Even when they do, there tends to be an ‘it-will-not-happen-to-me’ response. We are in some ways in the technological dawn of anywhere, anytime e-commerce, where we have the freedom and the toys to use but process and control are lagging behind. The need
is to create a safe environment on the device that enables a secure communication between the parties that maintains the integrity of the transaction.

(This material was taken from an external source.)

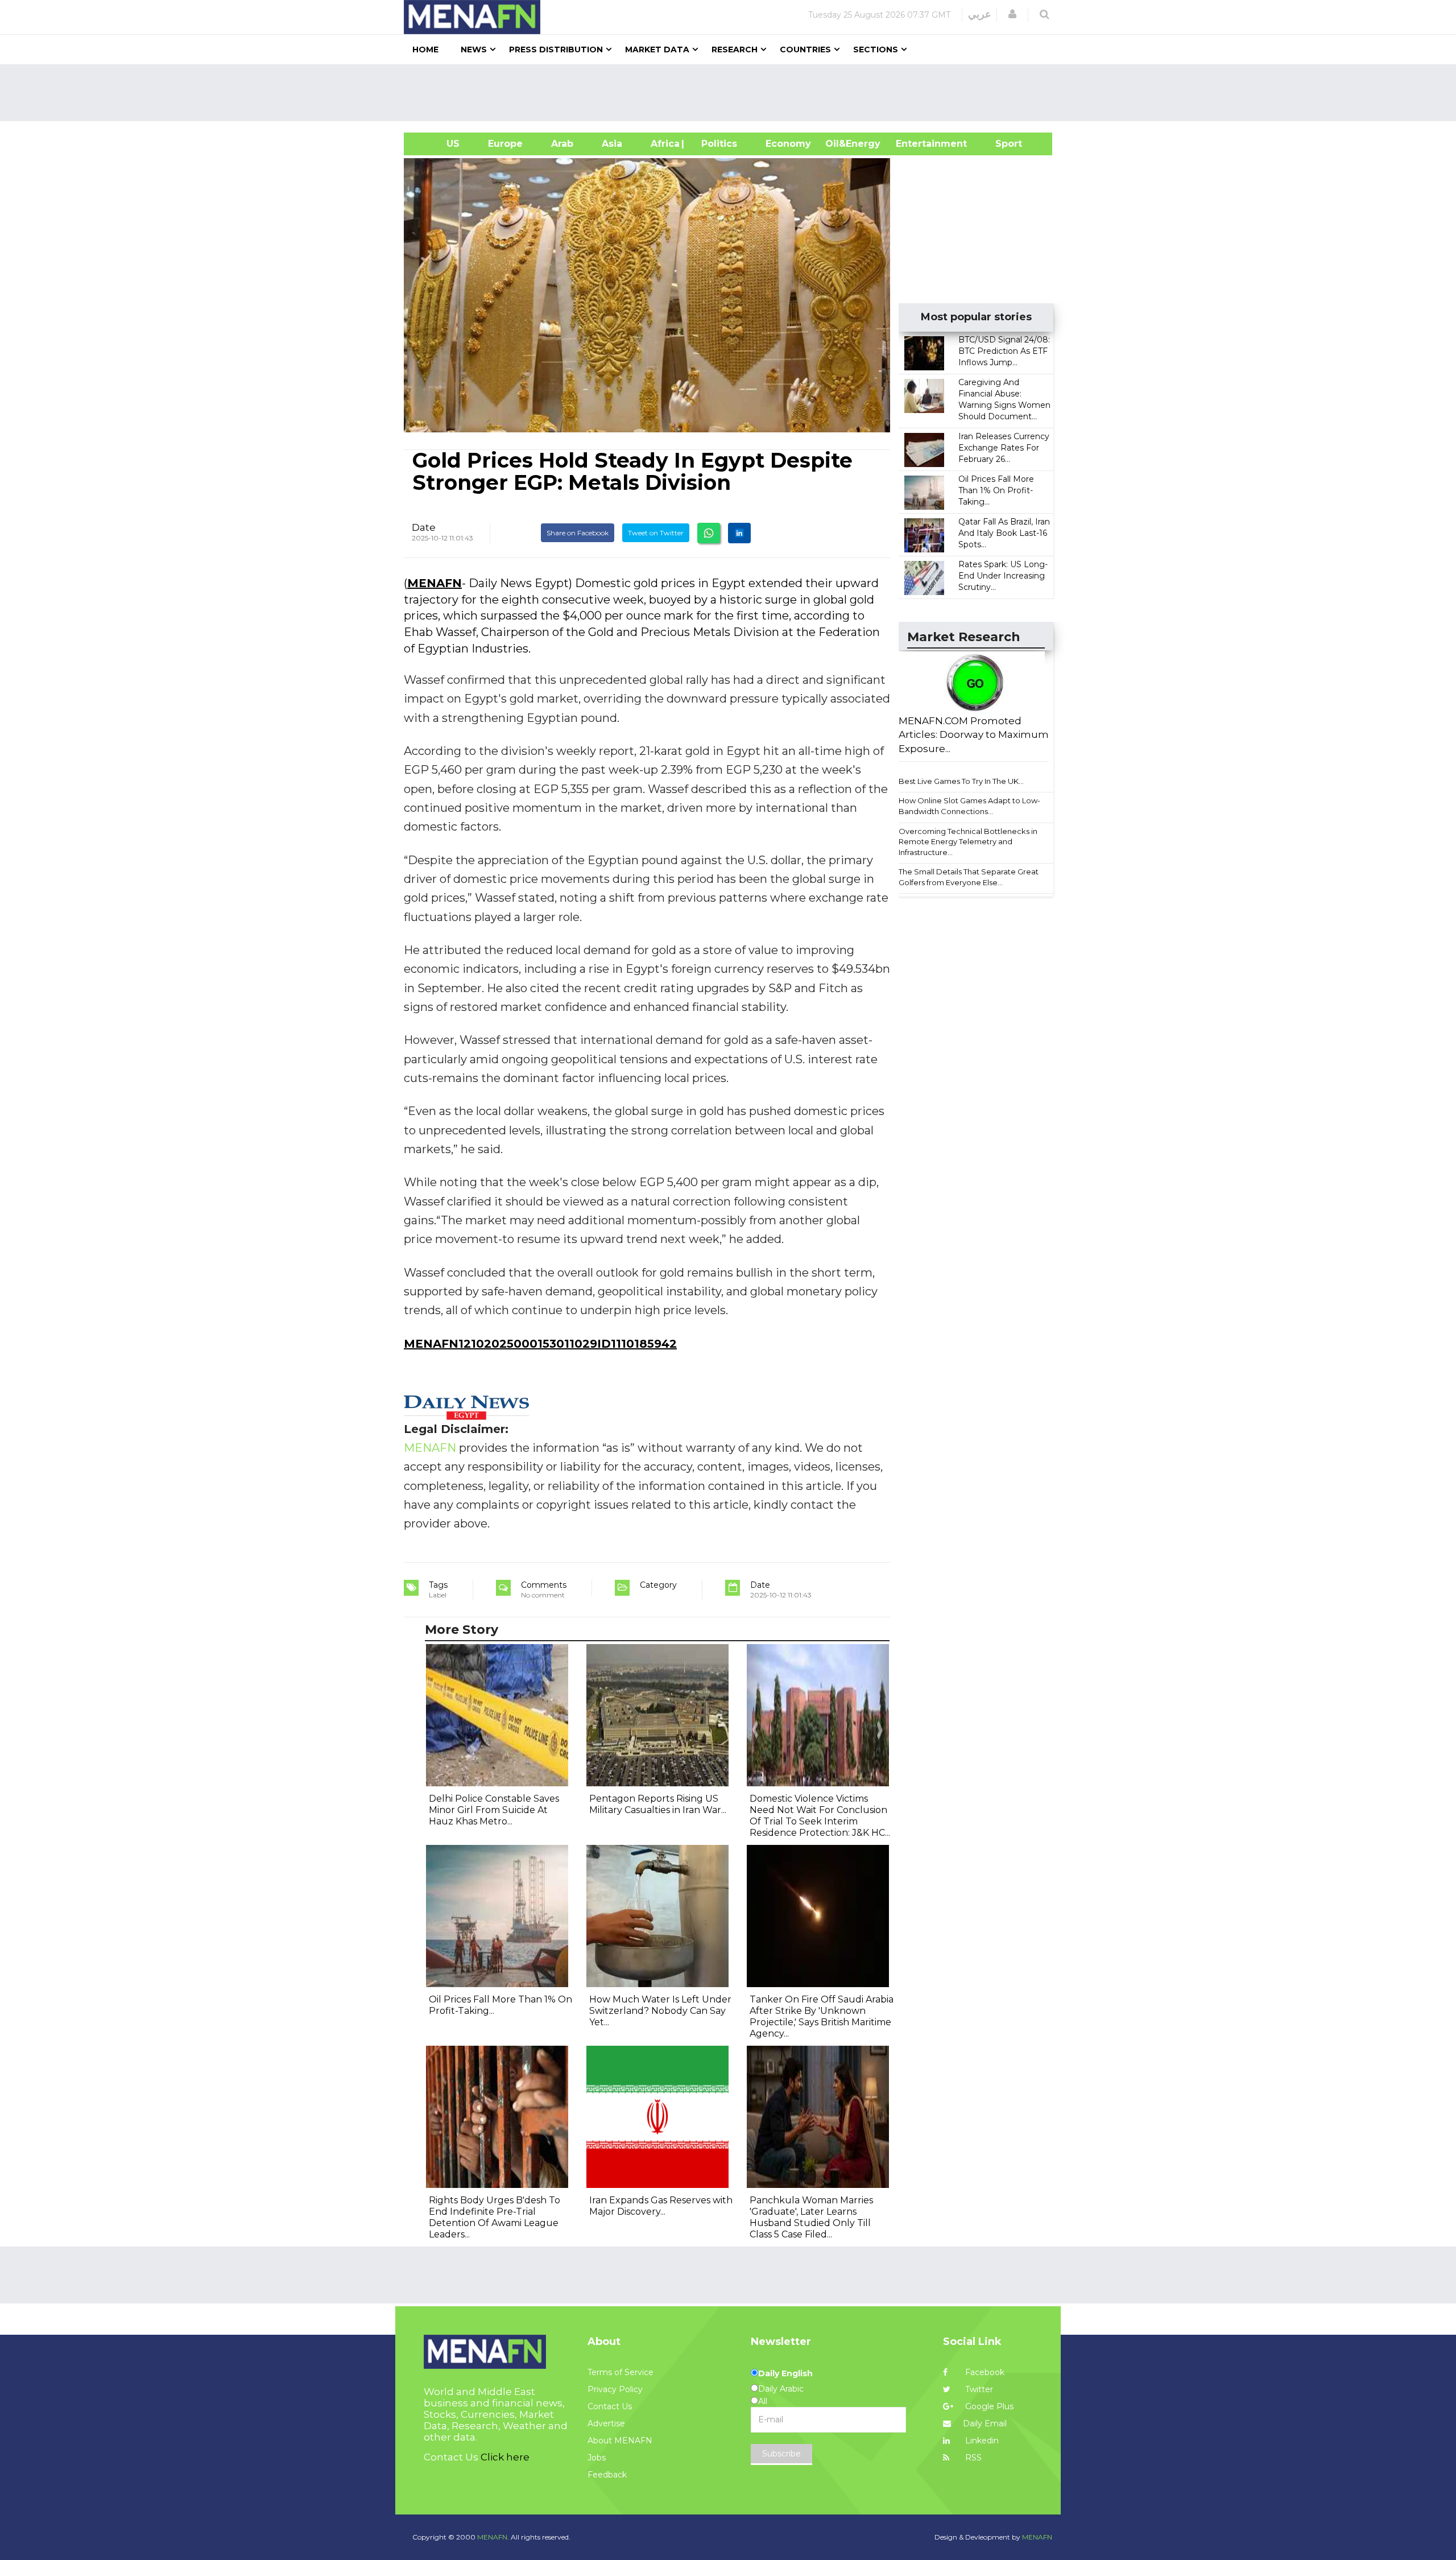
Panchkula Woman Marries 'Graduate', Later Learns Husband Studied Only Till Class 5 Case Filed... (811, 2217)
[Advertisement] (733, 92)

The challenge is that it has been a bad week for mobile devices, both Apple and Android based. Firstly the recognition that the open application development platform for Android devices poses a security threat to mobile devices. For sure the environment
creates a fantastic platform for developing applications, which alas, also makes it a great platform for developing malware! The recent announcement uncovering more malware posing as applications within the Android marketplace highlights the risks involved
using these devices for mobile commerce.
Secondly, it’s not always the bad guys causing the concern. The acknowledgement that software from Carrier IQ is placed on many mobile devices by the carriers themselves has caused the authorities to start asking serious legal questions in both Europe and
the USA. The software gathers information about web usage, text messages, location and according to one developer actually captures keystrokes. All this data is stored on the device and uploaded to the company’s servers again creating a gold mine of information
with the potential for compromise.
Simply put, security on mobile devices is in its infancy and needs to be bolstered with third party tools. A simple method is use of a token that delivers a onetime code for the session or transaction. Some web based services use these and they need not
be expensive if using something like YubiKey. Another alternative is to use additional client software on the mobile device that creates a secure area called a sandbox. This permits the e-commerce session and data to be encrypted and ring fenced, or if needed,
the mobile device to be disabled if compromise is suspected. An example of this client software would be DME from Excitor.
In short, mobile devices are insecure but using third party tools, simple processes and common sense they can be made safer. All early technologies go through these phases and the end user needs to understand the risk and be presented with options to control
the risk, either forced or optional.